* **Task requirements**: Would you count how many lines of the entries below include the word "beside"? Give nothing but the number.

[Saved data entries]
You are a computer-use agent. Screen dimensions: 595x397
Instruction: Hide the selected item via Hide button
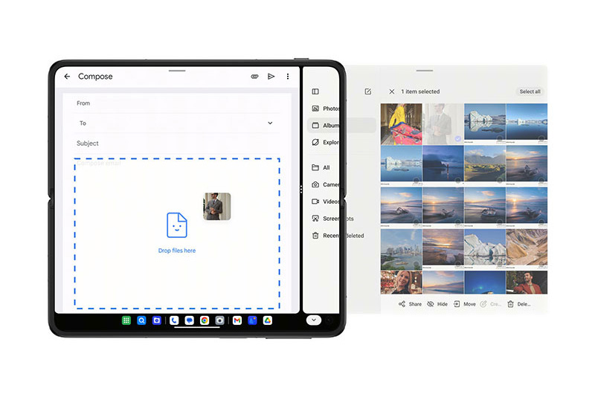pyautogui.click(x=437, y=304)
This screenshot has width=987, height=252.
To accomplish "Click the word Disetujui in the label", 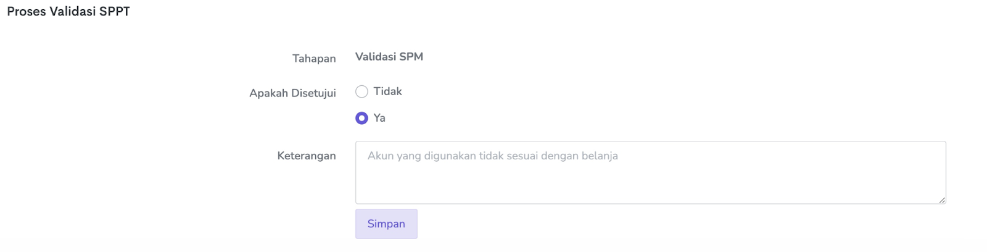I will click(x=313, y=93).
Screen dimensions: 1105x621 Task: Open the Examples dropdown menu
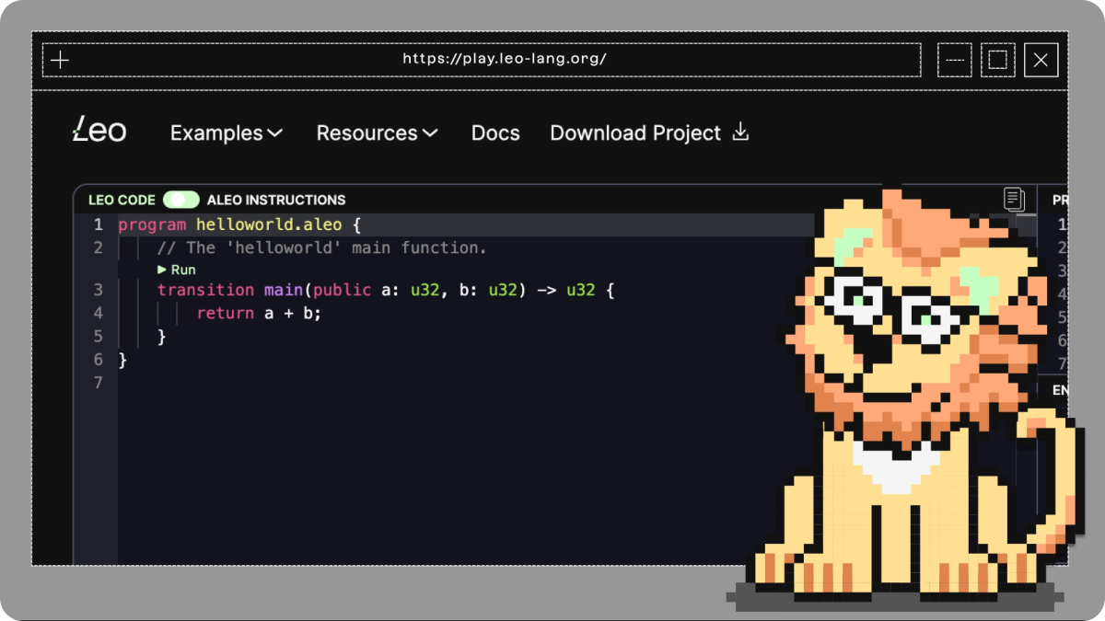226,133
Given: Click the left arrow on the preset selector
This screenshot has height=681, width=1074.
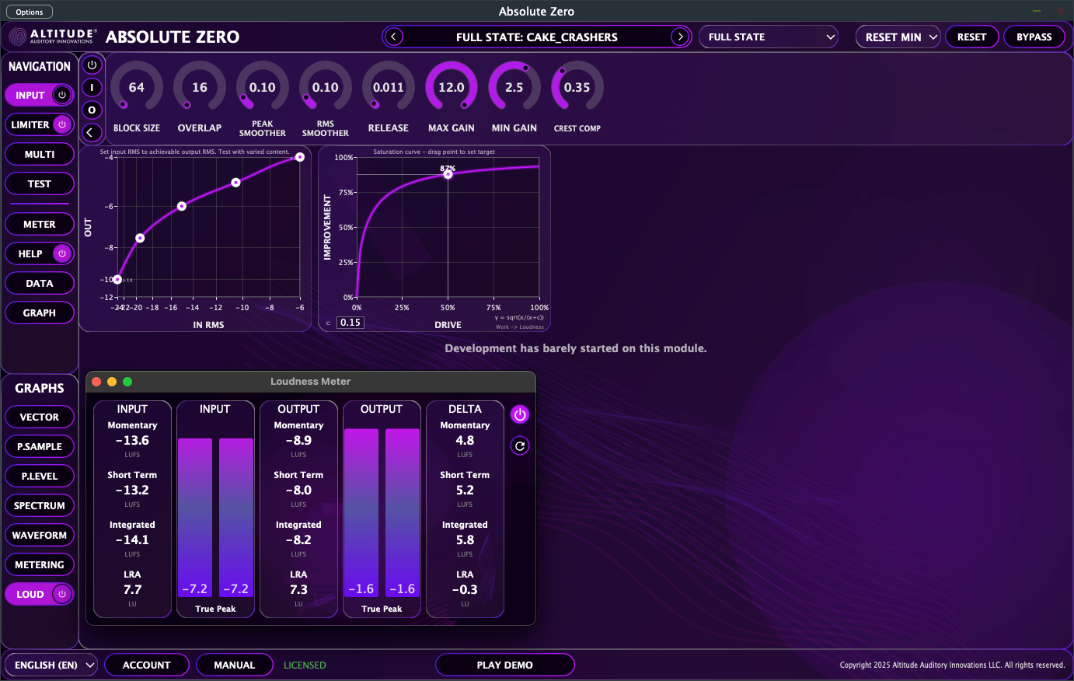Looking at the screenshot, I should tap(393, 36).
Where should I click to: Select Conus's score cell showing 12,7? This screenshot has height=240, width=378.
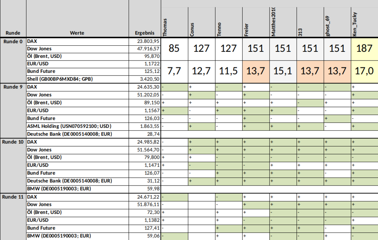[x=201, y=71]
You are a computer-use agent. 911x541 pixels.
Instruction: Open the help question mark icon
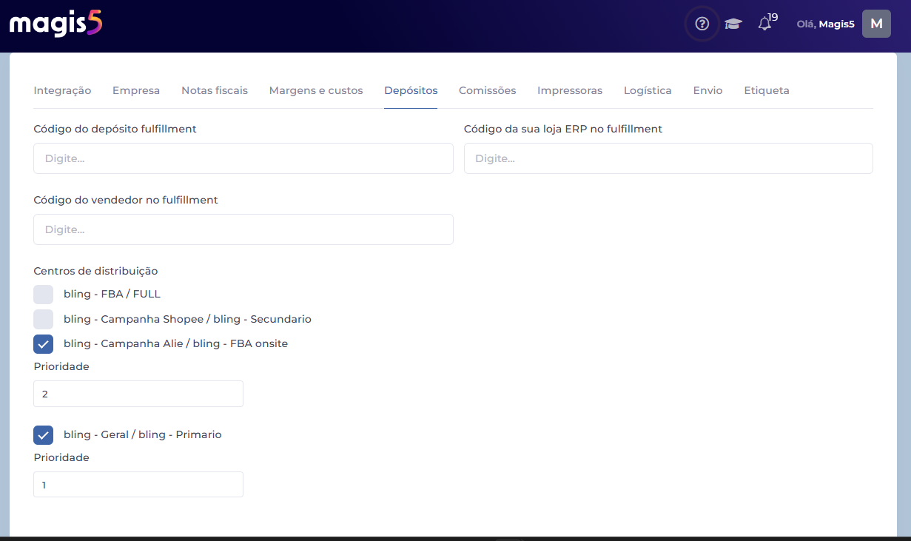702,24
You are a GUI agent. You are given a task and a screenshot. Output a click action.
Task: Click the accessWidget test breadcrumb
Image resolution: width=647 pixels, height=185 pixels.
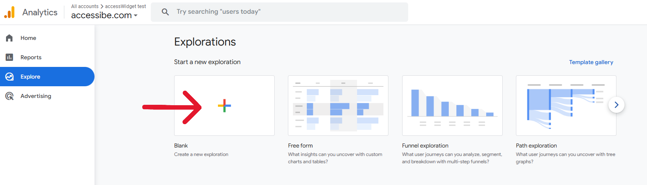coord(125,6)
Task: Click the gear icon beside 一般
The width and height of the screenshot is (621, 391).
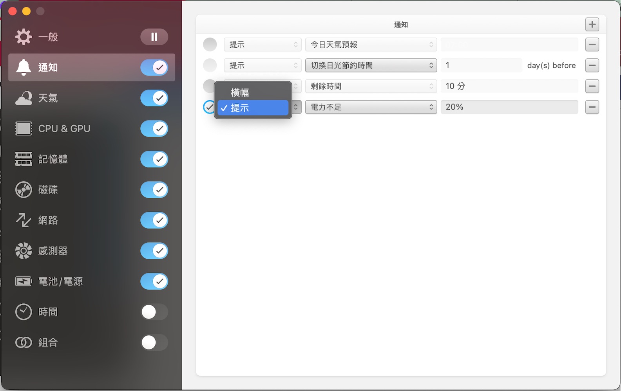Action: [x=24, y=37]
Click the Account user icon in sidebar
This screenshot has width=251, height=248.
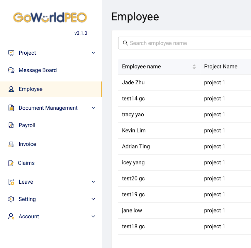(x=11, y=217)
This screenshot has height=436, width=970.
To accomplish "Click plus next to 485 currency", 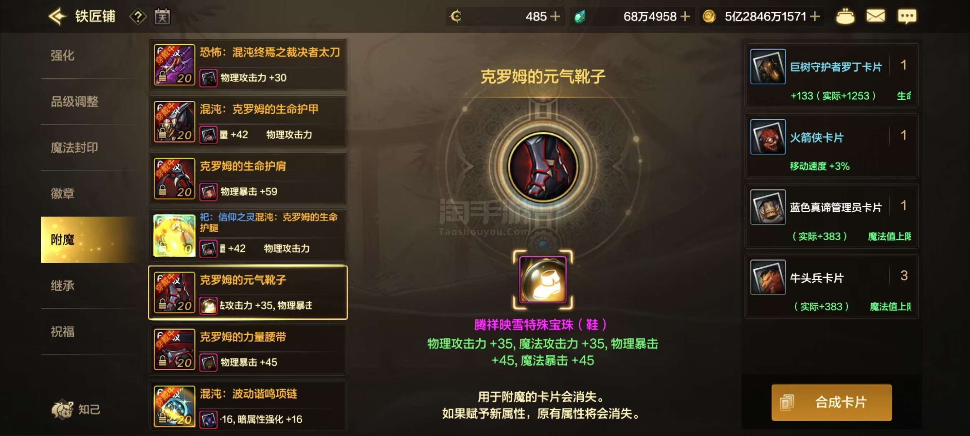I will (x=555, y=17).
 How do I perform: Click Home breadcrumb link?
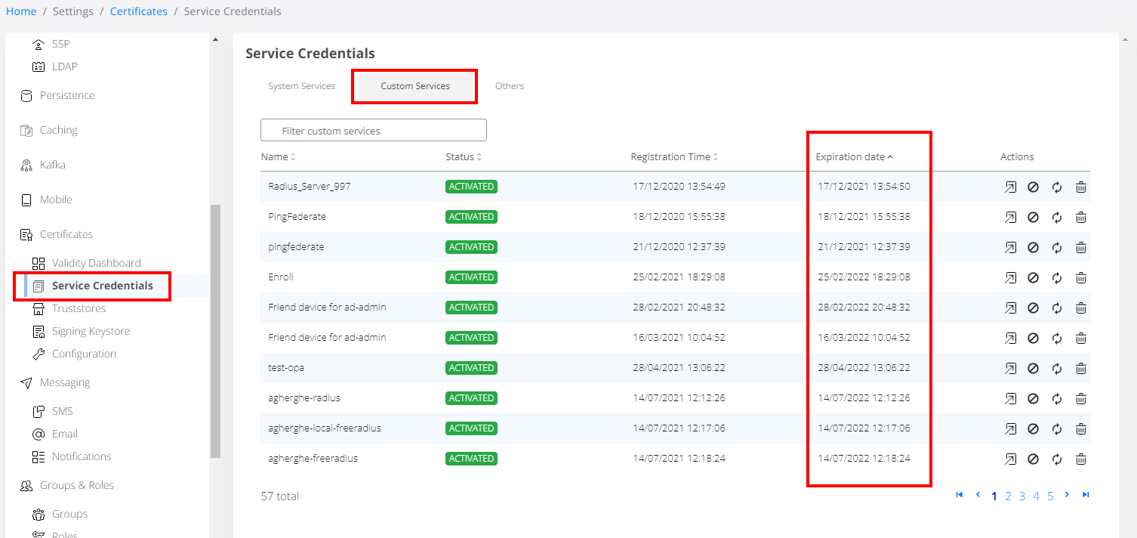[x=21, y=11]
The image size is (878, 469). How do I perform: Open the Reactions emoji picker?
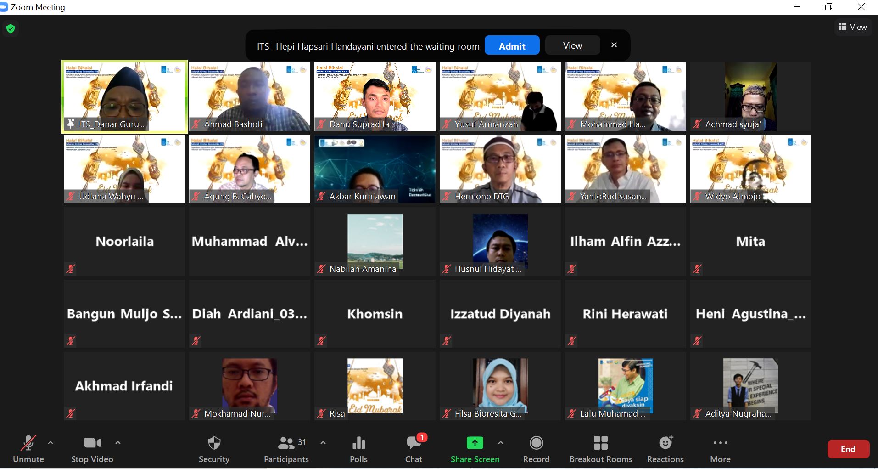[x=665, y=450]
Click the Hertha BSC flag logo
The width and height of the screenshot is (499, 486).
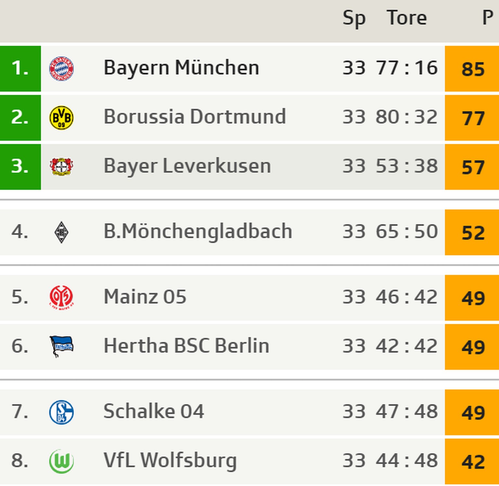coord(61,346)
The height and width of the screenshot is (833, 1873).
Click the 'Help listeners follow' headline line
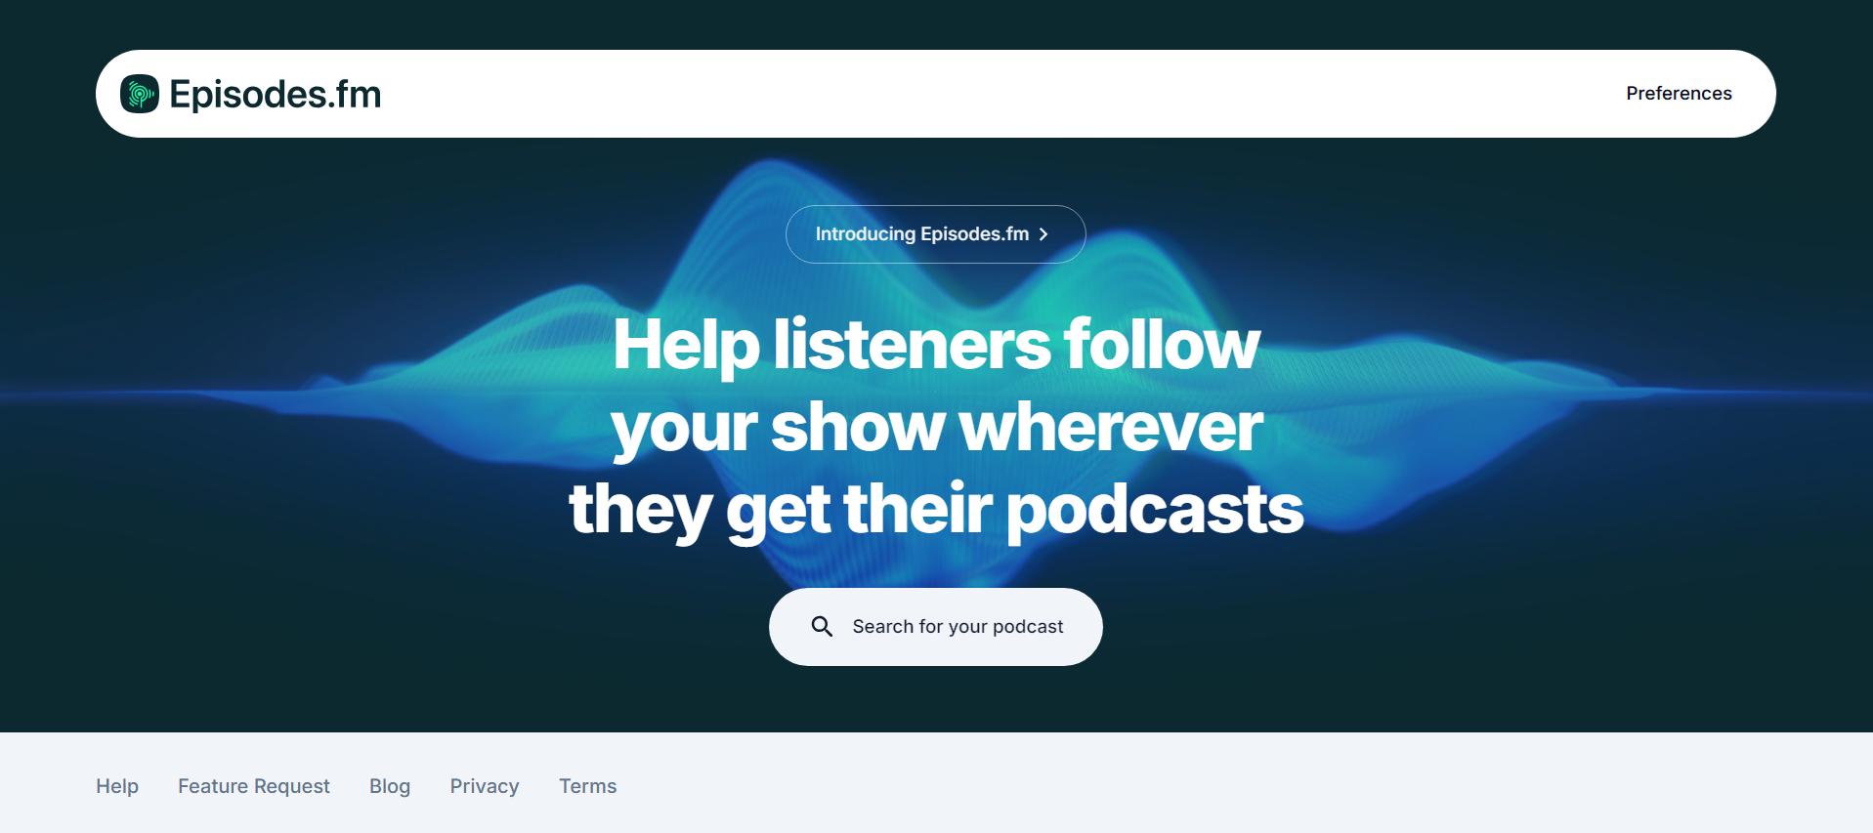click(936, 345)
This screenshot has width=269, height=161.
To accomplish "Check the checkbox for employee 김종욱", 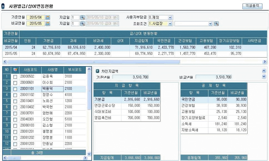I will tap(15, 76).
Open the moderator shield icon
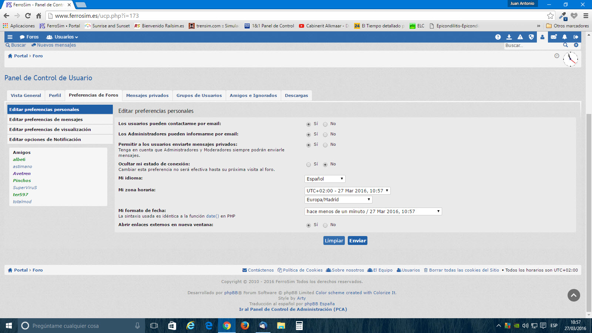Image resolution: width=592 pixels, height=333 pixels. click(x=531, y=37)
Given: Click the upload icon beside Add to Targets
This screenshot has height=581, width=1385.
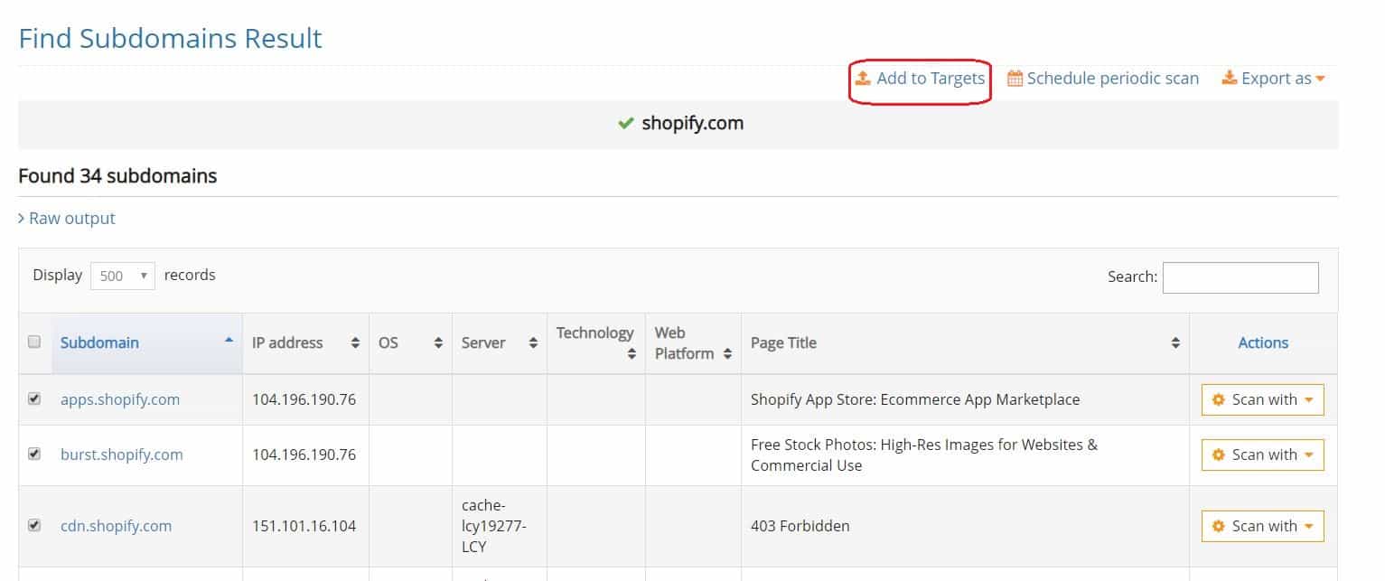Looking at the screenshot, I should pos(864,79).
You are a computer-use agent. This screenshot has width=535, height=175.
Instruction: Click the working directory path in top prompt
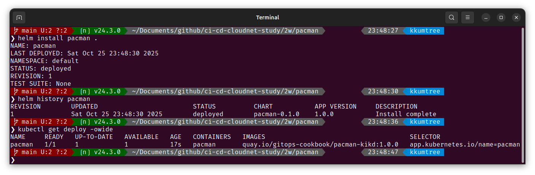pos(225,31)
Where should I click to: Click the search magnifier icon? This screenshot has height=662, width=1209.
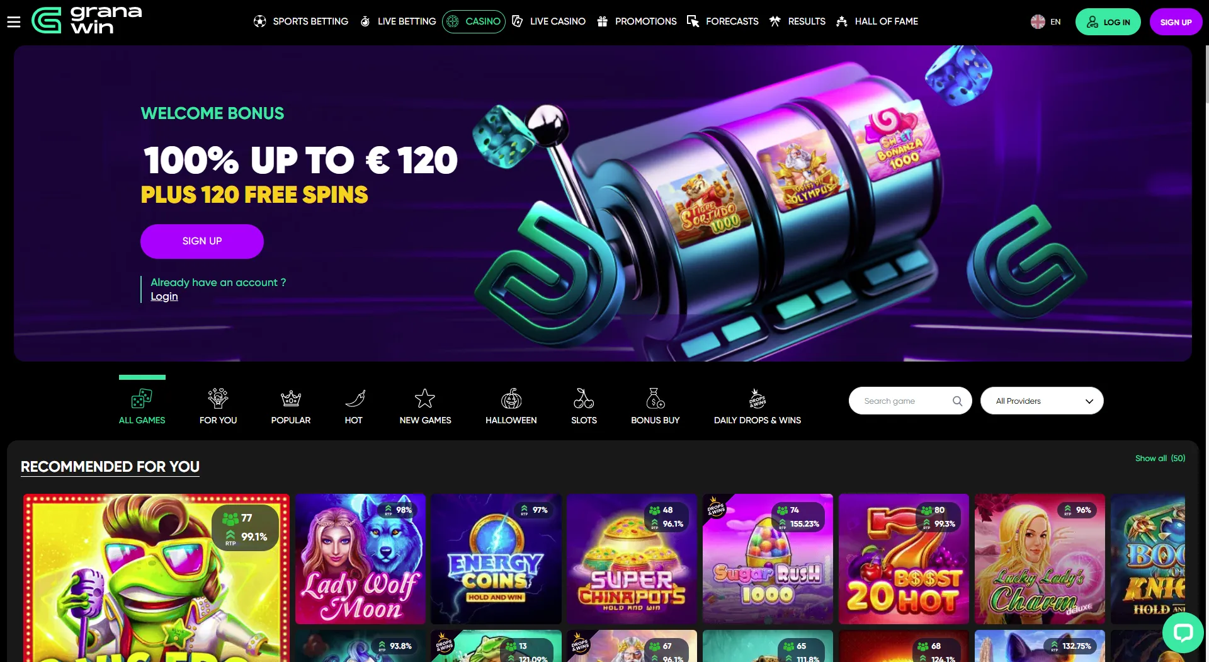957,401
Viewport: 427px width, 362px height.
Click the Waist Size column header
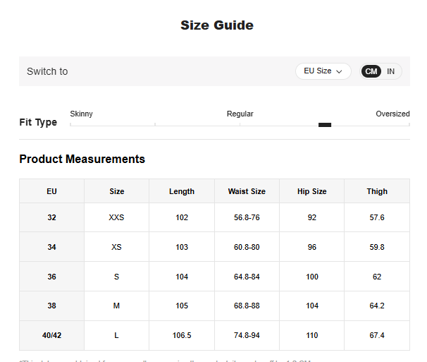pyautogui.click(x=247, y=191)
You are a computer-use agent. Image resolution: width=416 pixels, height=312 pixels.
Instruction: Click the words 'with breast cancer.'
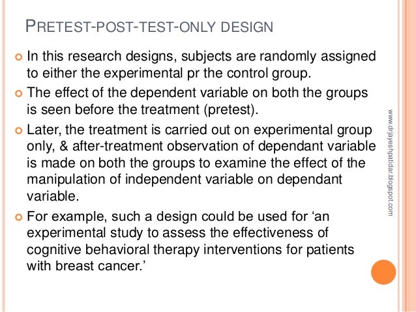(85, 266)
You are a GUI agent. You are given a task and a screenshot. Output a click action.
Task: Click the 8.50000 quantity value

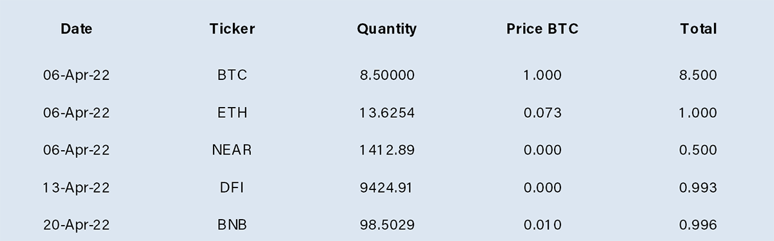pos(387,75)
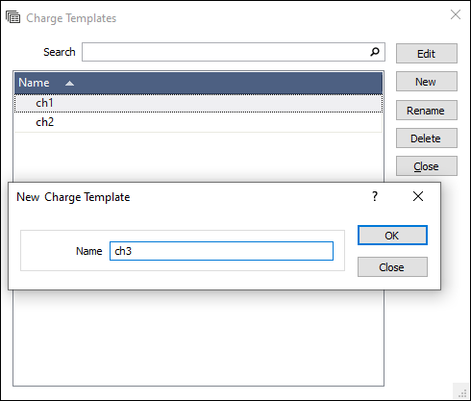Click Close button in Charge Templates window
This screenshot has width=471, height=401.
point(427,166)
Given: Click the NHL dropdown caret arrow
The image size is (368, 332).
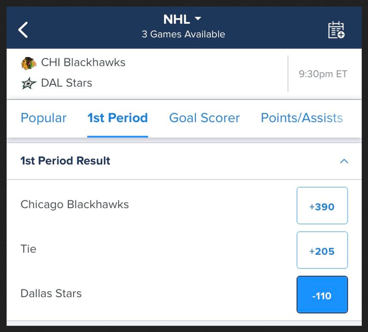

* **Result of this task**: 2